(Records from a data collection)

━━━

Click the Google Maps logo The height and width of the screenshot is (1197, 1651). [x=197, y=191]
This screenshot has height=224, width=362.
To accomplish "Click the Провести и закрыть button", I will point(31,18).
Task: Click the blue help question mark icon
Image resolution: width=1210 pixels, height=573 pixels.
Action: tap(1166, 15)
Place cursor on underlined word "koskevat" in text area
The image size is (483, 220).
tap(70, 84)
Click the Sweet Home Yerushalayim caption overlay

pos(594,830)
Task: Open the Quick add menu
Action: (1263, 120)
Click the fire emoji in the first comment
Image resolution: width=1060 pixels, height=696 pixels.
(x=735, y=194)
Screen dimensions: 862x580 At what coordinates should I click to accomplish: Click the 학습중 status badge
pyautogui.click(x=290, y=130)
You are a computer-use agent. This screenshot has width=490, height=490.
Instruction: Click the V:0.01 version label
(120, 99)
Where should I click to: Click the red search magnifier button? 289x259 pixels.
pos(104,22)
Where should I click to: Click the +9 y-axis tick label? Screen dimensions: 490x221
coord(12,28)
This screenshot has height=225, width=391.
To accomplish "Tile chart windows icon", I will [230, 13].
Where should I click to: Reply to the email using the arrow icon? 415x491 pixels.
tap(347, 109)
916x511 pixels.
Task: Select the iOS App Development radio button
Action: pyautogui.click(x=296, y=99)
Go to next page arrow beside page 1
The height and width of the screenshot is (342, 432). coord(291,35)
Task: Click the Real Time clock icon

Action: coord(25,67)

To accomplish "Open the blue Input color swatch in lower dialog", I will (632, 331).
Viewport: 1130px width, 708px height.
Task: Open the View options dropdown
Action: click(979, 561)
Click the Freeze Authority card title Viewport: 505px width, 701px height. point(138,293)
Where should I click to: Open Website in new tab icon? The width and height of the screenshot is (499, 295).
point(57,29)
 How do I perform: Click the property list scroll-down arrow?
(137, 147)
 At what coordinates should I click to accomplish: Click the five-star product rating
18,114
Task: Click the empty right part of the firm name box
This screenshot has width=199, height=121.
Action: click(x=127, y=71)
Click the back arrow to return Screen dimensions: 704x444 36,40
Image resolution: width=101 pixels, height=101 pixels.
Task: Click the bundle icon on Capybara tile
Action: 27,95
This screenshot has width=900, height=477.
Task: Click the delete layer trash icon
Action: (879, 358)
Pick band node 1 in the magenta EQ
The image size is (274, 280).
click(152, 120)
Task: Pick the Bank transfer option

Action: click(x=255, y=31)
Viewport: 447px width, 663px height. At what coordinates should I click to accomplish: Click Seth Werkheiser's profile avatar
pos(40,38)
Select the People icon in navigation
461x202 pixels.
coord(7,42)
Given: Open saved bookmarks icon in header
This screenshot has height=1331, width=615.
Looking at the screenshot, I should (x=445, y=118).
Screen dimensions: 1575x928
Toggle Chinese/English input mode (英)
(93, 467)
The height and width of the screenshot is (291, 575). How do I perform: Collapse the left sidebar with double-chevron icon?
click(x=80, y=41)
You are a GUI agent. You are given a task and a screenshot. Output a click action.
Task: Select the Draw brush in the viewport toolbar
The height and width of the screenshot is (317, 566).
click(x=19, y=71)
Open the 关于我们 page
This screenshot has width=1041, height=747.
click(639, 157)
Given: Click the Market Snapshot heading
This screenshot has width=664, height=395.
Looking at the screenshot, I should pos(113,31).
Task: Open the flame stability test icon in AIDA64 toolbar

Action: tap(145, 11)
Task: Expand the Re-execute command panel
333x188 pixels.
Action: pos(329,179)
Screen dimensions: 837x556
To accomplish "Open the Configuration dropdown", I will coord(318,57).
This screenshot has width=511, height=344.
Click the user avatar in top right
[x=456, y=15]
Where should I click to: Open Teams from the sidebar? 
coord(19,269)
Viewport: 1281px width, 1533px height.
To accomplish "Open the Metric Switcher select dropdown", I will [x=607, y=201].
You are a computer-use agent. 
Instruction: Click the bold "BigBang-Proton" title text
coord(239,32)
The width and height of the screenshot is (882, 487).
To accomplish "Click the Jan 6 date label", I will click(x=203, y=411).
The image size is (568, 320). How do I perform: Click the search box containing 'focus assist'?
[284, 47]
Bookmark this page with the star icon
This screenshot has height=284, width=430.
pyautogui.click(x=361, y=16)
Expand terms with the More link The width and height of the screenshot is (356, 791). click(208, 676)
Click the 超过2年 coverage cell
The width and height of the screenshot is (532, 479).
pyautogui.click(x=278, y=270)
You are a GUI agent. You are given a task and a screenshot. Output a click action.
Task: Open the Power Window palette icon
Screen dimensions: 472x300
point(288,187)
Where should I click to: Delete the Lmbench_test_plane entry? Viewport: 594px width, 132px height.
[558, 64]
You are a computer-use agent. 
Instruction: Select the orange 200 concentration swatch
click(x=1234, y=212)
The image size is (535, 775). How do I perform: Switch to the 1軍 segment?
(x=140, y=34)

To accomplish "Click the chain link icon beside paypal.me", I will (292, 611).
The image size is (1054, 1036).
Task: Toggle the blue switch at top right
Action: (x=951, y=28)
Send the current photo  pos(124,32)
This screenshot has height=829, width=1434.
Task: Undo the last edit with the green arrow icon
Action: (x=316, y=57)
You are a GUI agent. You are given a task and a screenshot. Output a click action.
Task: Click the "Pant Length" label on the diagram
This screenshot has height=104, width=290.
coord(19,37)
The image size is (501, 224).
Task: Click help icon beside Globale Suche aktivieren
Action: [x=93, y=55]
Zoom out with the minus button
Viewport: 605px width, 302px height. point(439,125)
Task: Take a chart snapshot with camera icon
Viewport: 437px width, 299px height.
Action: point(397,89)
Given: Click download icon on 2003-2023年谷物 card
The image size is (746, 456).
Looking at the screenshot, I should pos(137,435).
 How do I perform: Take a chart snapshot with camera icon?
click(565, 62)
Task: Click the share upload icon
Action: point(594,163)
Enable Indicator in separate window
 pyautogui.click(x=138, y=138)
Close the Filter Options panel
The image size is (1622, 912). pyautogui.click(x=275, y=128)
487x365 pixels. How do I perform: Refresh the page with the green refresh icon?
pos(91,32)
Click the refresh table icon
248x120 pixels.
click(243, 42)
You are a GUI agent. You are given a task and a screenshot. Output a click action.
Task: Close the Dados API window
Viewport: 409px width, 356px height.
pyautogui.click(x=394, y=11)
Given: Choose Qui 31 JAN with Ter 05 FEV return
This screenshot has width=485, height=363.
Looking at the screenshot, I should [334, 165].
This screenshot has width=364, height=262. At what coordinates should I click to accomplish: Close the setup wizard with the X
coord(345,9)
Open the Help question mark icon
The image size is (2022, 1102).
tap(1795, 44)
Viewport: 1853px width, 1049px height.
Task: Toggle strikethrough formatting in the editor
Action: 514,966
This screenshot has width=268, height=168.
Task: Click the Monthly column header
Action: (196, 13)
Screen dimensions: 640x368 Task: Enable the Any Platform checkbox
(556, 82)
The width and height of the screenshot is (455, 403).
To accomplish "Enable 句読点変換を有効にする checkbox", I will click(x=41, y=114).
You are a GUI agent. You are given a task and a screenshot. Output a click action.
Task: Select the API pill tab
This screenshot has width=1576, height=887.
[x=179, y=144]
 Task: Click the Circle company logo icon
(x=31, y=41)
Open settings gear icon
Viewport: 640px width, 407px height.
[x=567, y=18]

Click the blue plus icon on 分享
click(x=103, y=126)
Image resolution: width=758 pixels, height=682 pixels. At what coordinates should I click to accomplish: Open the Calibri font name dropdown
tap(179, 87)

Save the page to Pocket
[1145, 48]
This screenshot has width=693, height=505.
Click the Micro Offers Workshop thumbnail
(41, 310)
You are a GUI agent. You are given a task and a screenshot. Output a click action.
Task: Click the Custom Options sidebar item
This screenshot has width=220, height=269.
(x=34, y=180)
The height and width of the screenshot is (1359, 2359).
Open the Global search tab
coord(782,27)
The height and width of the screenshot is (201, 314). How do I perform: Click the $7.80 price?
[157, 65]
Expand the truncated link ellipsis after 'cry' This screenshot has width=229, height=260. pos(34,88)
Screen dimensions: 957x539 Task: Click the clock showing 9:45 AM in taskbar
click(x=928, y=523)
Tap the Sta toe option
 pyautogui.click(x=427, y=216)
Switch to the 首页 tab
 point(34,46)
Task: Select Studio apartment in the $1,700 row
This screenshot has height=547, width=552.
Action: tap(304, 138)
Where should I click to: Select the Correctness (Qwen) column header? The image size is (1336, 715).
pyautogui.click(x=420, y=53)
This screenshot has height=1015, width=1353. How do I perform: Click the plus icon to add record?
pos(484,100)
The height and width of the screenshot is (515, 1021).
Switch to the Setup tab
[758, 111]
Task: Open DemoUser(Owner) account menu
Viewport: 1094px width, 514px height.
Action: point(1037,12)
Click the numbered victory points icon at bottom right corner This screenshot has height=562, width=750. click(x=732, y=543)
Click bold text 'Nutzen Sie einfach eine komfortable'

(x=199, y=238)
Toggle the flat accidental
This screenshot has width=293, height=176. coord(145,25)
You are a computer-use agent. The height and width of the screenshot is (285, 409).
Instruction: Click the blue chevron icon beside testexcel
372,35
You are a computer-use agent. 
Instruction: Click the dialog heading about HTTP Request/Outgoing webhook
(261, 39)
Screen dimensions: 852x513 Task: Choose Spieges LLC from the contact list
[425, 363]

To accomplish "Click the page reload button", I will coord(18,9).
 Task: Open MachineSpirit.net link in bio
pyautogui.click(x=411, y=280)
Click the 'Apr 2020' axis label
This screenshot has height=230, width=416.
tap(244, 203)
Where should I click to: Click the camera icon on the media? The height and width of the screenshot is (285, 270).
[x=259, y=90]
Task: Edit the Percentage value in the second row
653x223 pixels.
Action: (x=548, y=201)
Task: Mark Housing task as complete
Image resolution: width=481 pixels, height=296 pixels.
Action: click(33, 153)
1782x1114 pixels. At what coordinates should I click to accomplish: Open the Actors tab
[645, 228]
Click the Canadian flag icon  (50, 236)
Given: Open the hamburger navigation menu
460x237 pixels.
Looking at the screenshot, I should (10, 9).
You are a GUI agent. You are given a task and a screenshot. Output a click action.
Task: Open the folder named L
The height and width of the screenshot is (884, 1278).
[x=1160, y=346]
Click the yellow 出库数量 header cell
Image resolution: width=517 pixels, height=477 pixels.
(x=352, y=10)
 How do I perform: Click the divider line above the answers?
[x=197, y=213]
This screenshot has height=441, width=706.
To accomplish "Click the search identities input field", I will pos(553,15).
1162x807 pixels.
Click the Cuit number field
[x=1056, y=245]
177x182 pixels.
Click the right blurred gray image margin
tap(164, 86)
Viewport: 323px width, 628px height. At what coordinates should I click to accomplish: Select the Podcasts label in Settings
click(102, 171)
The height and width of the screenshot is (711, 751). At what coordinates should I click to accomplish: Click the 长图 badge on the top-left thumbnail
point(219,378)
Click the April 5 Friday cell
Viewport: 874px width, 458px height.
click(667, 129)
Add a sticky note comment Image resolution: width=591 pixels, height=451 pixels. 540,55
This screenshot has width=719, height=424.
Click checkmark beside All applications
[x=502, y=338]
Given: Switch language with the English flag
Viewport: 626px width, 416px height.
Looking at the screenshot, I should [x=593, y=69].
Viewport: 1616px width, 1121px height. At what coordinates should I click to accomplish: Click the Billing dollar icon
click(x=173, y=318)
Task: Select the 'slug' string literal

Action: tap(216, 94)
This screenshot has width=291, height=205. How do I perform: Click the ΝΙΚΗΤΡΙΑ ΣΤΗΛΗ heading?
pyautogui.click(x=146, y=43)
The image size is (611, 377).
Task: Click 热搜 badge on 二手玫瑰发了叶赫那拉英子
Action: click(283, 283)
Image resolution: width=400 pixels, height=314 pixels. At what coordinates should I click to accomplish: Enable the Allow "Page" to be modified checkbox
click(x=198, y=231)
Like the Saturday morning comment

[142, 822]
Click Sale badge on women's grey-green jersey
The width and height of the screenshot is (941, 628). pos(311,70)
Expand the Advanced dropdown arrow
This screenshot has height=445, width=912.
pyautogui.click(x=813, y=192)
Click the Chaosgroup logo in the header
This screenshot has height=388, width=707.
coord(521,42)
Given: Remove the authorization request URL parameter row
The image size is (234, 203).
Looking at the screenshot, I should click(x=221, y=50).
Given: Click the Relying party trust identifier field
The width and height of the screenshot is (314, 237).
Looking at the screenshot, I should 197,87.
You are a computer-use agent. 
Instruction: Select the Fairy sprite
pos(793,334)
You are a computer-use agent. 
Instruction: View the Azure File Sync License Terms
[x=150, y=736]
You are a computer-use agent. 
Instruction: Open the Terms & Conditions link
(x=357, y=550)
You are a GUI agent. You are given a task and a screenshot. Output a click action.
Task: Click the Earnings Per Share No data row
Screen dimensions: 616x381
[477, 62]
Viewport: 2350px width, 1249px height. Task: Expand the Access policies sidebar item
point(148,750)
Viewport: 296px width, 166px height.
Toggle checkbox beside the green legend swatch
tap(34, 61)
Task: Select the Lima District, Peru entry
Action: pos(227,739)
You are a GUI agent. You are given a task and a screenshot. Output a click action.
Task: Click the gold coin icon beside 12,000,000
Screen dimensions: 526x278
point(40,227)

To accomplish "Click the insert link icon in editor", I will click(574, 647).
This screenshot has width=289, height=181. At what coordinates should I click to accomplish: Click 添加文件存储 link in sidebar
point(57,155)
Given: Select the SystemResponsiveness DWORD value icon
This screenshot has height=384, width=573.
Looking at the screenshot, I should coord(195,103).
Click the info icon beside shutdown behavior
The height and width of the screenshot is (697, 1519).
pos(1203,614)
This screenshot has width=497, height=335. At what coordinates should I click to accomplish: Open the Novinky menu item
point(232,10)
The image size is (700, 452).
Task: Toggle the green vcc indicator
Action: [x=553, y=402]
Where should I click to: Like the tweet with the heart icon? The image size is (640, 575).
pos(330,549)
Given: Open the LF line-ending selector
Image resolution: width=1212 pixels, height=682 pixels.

━━━

CHALLENGE
Render the lines above as a JSON list of strings, one string per line and blank lines omitted, starting at the first line and ending at the line containing "I will point(31,18).", both included.

WRITTEN RESPONSE
[
  "Click the Google Maps logo The height and width of the screenshot is (1197, 1651). [x=197, y=191]",
  "This screenshot has height=224, width=362.",
  "To accomplish \"Click the Провести и закрыть button\", I will point(31,18)."
]